Mais après tout, pourquoi attacher tant d'importance au sort du Téméraire ? Ce n'était pas le seul trois-ponts de son époque. Si son démantèlement est aussi regrettable du point de vue de la sauvegarde du patrimoine, et s'il a surtout suscité tant de colère chez les Anglais, c'est qu'il n'était pas seulement un bijou technique de son temps. Le Téméraire a en effet joué un rôle capital dans la victoire des Anglais face aux troupes napoléoniennes françaises lors de la bataille de Trafalgar, en 1805. Le Téméraire est ainsi perçu comme un symbole de la suprématie britannique sur les mers, et de la victoire de leur marine sur les Français, alors ennemis de longue date et dont l'animosité historique continue d'alimenter la culture populaire.

 

 

 

L'annonce de son démantèlement avait donc fait grand bruit, et Turner avait choisi de s'emparer de ce sujet.
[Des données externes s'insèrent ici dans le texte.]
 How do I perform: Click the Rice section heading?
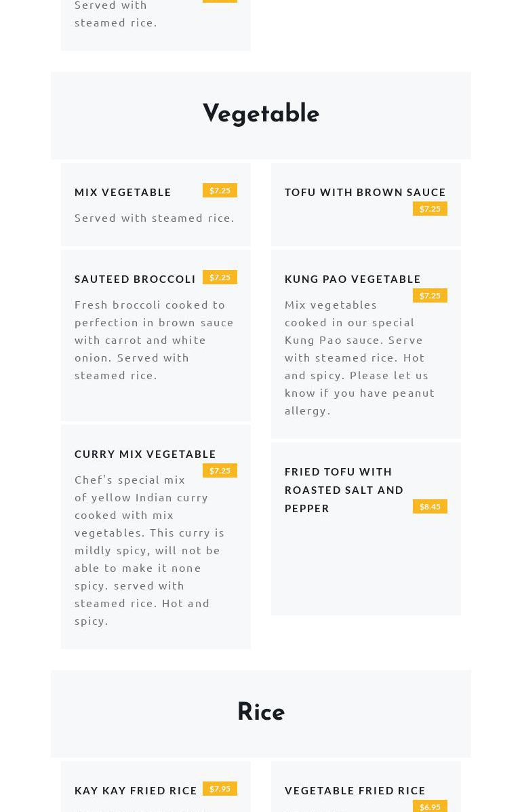click(x=261, y=712)
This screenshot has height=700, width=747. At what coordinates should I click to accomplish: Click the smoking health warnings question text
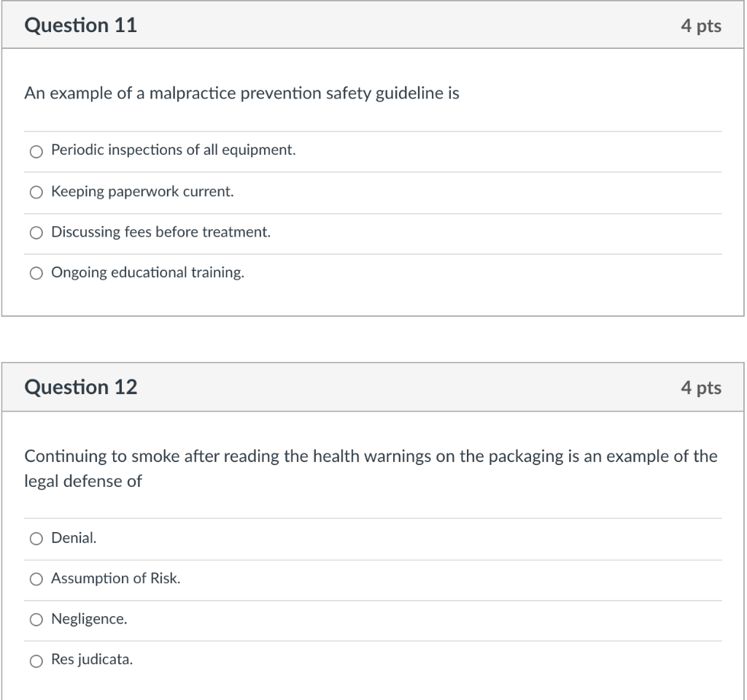point(371,468)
Ses contemporains n'ont pu qu'apprécier ce superbe hommage à leur vaisseau de guerre, et peut-être percevoir l'aspect implacable du progrès, qui ne s’embarrasse pas des vestiges du passé.

 

A l'heure où les avancées technologiques s'accélèrent dans bien des domaines (systèmes de communications et de l'information, instruments de mesures, ...), 'Le Dernier Voyage du Téméraire' nous sert d'avertissement et nous rappelle qu'une technologie certes dépassée reste une trace précieuse des savoirs de son époque et fait partie intégrante de son histoire et de sa culture.

 

 

 

Aujourd'hui, la célèbre et « plus belle » toile ne manquera sûrement pas d'être contemplée par les six millions de visiteurs annuels de la National Gallery, qui pourraient y voir ce message d'avertissement sur le progrès implacable… Contrairement à James Bond qui, dans le dernier volet de ses aventures cinématographiques Skyfall, affirme (en version française) n'y voir « qu'un bateau et un autre bateau ». Preuve qu'être amateur d'Art, et sensible à la préservation du patrimoine historique et culturel des sciences et techniques, ne fait pas partie des pré-requis pour devenir l'agent 007.